» **Problem details**
Find the line holding "squirting (88, 2281)" in the entries below. Give it again exactly, along with every line after it up to and including the line holding "ass (10, 1263)".

» **Stored items**
┄┄┄┄┄┄┄┄┄┄┄┄┄┄┄┄┄┄┄┄
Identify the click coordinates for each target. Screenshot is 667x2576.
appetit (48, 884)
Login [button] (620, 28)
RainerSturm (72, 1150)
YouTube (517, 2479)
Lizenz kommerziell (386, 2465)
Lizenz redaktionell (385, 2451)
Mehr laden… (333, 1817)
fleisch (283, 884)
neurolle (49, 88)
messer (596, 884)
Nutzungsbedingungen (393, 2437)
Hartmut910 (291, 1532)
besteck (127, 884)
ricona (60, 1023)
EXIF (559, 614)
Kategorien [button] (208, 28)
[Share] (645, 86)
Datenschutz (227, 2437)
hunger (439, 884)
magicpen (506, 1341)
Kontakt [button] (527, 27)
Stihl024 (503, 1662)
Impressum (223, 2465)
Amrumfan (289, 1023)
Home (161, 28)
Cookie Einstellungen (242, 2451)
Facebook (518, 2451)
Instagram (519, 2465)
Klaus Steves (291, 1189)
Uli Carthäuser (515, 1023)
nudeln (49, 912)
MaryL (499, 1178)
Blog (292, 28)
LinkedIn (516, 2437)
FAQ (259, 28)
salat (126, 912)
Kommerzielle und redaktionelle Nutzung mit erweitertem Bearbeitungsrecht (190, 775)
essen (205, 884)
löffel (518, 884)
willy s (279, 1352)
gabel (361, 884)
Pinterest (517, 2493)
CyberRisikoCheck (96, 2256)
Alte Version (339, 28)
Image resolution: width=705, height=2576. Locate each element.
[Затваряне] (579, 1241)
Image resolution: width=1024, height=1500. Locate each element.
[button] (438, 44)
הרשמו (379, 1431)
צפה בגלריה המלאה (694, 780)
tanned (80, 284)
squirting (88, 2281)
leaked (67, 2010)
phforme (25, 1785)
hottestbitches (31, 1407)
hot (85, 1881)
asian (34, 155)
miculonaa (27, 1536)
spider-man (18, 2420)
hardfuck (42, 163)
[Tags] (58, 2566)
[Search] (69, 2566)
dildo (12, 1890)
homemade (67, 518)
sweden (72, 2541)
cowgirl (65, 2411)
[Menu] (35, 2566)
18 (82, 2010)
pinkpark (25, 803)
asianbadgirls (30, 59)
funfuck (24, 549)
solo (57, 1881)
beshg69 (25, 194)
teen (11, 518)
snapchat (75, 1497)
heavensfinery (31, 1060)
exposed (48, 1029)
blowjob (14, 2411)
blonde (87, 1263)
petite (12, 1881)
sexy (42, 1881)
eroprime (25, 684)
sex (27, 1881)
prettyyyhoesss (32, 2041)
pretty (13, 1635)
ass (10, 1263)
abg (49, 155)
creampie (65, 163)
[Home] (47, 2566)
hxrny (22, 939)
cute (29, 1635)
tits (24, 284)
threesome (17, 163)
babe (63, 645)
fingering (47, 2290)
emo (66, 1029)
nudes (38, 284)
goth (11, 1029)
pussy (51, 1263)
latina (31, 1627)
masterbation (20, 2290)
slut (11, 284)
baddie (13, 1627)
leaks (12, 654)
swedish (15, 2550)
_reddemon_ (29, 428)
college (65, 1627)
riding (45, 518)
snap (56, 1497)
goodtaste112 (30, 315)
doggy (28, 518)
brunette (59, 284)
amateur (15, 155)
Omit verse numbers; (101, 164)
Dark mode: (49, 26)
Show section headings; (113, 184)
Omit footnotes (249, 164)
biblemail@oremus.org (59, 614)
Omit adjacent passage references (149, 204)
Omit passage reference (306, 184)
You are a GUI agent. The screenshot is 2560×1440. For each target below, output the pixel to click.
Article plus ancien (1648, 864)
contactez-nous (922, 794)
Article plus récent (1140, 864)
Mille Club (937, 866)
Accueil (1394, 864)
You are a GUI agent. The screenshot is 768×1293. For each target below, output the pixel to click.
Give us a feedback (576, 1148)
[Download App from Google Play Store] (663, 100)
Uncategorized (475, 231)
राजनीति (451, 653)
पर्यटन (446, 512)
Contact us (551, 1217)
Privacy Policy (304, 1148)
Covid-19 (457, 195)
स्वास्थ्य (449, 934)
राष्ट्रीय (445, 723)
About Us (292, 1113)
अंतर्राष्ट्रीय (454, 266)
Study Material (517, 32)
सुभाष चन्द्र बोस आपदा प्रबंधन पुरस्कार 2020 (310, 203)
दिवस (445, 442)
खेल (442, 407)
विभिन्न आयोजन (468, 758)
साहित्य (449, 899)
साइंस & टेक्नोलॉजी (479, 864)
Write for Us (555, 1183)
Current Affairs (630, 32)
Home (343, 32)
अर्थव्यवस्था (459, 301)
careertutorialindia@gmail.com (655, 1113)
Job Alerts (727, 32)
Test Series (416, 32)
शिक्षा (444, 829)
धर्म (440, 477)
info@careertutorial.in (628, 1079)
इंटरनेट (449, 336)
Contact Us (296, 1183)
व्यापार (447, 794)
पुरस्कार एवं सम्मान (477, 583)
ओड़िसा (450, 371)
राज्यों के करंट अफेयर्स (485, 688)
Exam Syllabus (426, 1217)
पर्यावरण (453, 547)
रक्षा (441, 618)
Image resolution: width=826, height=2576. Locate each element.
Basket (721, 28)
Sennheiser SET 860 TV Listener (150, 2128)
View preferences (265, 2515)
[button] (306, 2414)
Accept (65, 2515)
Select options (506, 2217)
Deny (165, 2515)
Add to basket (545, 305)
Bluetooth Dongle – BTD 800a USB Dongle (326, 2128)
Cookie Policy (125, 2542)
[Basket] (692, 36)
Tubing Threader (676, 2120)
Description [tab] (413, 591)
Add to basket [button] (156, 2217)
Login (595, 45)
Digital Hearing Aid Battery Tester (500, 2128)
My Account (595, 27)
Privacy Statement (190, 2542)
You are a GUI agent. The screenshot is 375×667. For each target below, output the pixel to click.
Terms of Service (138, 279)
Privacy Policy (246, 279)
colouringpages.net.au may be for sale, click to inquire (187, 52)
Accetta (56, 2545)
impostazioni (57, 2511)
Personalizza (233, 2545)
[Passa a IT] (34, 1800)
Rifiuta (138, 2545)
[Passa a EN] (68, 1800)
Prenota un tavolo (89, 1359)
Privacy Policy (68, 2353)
┄┄┄┄┄┄┄┄┄┄┄┄┄┄┄┄┄┄┄┄
» **Solution to this problem**
squirting (88, 2281)
leaked (67, 2010)
phforme (25, 1785)
hottestbitches (31, 1407)
hot (85, 1881)
asian (34, 155)
miculonaa (27, 1536)
spider-man (18, 2420)
hardfuck (42, 163)
[Tags] (58, 2566)
[Search] (69, 2566)
dildo (12, 1890)
homemade (67, 518)
sweden (72, 2541)
cowgirl (65, 2411)
[Menu] (35, 2566)
18 (82, 2010)
pinkpark (25, 803)
asianbadgirls (30, 59)
funfuck (24, 549)
solo (57, 1881)
beshg69 (25, 194)
teen (11, 518)
snapchat (75, 1497)
heavensfinery (31, 1060)
exposed (48, 1029)
blowjob (14, 2411)
blonde (87, 1263)
petite (12, 1881)
sexy (42, 1881)
eroprime (25, 684)
sex (27, 1881)
prettyyyhoesss (32, 2041)
pretty (13, 1635)
ass (10, 1263)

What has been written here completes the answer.